И сейчас, глядя на пароход, шедший в затон, на закрытые желтыми жалюзи окна в каютах, на матроса в полушубке, сидящего в плетеном кресле, Марья Андреевна подумала: «Умер, умер…»
Она вернулась домой вечером, утомленная и довольная. С ней заключили договор на перевод и деньги выписали тотчас же, бухгалтер с большой предупредительностью отнесся к ней.
Ее ждало письмо от матери. Она писала, что Николай Андреевич умер внезапно, на заводе. «Весь день приходили рабочие прощаться с Колей, – писала мать, – почти все плакали, и не только старики, молодежи много, уборщицы из заводской конторы, сторожа».

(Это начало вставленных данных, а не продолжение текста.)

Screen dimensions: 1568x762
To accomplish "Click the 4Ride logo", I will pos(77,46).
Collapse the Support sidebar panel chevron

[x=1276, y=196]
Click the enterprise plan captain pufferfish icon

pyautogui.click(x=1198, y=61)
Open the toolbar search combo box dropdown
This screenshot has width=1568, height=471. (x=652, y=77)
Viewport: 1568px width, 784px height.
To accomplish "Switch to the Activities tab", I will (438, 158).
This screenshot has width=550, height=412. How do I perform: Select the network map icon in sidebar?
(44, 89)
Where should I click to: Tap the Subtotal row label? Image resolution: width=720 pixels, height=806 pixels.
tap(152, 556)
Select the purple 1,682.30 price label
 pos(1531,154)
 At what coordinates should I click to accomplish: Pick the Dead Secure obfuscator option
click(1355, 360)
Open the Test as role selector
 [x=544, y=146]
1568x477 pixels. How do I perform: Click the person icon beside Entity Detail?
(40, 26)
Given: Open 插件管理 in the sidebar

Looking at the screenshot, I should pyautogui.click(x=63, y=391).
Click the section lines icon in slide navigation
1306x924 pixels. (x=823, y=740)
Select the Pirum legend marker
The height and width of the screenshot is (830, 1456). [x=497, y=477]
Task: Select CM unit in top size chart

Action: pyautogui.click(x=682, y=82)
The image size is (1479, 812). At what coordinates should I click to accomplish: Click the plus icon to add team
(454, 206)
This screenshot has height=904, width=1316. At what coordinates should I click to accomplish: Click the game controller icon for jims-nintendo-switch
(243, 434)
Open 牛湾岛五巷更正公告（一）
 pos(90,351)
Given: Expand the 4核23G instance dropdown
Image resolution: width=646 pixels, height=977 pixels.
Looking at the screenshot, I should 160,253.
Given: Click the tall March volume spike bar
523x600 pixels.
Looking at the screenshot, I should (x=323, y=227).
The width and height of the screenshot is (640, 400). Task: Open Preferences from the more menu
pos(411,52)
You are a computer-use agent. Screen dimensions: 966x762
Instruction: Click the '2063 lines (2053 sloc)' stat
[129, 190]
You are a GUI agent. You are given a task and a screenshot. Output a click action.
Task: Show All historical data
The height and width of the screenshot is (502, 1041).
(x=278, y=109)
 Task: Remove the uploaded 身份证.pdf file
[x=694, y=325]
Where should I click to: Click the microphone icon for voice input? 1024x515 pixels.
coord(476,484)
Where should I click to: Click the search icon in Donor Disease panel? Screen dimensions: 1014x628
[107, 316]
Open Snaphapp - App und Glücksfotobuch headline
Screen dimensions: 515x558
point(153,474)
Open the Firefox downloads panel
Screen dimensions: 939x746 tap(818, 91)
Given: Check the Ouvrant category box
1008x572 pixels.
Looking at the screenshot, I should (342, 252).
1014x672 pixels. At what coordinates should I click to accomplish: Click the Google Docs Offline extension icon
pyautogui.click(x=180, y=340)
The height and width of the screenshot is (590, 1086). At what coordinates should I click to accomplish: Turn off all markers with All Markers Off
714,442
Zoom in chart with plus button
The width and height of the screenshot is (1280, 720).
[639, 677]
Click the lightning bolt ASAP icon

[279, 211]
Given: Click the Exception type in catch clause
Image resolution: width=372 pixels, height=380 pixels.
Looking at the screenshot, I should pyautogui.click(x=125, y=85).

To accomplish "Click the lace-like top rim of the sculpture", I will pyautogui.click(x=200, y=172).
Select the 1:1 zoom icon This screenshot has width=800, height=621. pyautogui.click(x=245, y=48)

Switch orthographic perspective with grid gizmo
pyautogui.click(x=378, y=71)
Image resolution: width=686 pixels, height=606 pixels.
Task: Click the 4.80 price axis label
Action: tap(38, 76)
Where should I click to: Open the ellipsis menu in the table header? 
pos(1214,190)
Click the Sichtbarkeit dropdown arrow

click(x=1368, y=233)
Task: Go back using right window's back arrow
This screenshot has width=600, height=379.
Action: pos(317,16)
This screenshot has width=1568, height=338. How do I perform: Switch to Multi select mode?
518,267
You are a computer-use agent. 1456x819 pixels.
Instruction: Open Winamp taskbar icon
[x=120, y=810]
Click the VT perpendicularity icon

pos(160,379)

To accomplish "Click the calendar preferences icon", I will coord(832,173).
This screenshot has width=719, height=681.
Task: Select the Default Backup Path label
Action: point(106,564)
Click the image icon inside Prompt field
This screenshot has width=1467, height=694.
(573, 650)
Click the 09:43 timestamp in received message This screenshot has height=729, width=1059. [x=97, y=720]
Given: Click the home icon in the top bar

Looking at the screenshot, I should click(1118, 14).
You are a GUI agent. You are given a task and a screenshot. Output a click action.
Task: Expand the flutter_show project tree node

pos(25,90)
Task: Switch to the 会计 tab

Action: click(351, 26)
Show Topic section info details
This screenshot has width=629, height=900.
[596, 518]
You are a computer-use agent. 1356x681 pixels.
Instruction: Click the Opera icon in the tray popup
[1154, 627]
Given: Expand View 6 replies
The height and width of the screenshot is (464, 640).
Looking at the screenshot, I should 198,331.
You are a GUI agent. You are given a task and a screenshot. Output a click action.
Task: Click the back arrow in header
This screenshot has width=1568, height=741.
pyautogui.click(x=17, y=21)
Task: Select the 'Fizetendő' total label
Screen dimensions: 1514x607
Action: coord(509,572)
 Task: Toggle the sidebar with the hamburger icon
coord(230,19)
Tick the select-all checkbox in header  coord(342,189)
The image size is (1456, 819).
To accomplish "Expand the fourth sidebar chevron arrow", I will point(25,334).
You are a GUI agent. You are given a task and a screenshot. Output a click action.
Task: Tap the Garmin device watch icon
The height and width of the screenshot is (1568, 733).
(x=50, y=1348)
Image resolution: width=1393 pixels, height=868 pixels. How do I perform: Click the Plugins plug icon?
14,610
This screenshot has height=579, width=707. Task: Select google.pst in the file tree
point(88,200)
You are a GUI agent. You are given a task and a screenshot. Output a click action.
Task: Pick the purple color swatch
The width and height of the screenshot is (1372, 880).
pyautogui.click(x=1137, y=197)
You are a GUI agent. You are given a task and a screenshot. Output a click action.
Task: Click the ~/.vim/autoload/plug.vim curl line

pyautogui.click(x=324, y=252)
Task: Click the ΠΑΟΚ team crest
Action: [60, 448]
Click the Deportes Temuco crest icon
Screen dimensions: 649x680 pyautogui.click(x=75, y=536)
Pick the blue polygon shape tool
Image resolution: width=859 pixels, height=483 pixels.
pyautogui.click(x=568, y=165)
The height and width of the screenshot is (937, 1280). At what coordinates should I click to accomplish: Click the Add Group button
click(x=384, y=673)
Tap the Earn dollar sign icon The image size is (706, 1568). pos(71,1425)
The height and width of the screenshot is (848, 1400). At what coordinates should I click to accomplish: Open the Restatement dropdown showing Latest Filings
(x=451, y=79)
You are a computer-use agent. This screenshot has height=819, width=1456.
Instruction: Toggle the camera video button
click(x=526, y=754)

В письме словно был скрытый вызов: мать писала, гордясь любимым сыном и требуя преклонения перед ним. И Марья Андреевна, читая письмо, ощутила раздражение. Но она тут же покаялась в своем скверном чувстве.
– «Какая грусть, какой раскол в кипении веселом», – повторяла она застрявшую в мозгу фразу.
Ей стало жалко родных в Казани, подруг, Гришу.
«Бедная моя Матильда, – думала она, – красивая, умная и так одинока, одна лишь у нее работа, работа, работа…»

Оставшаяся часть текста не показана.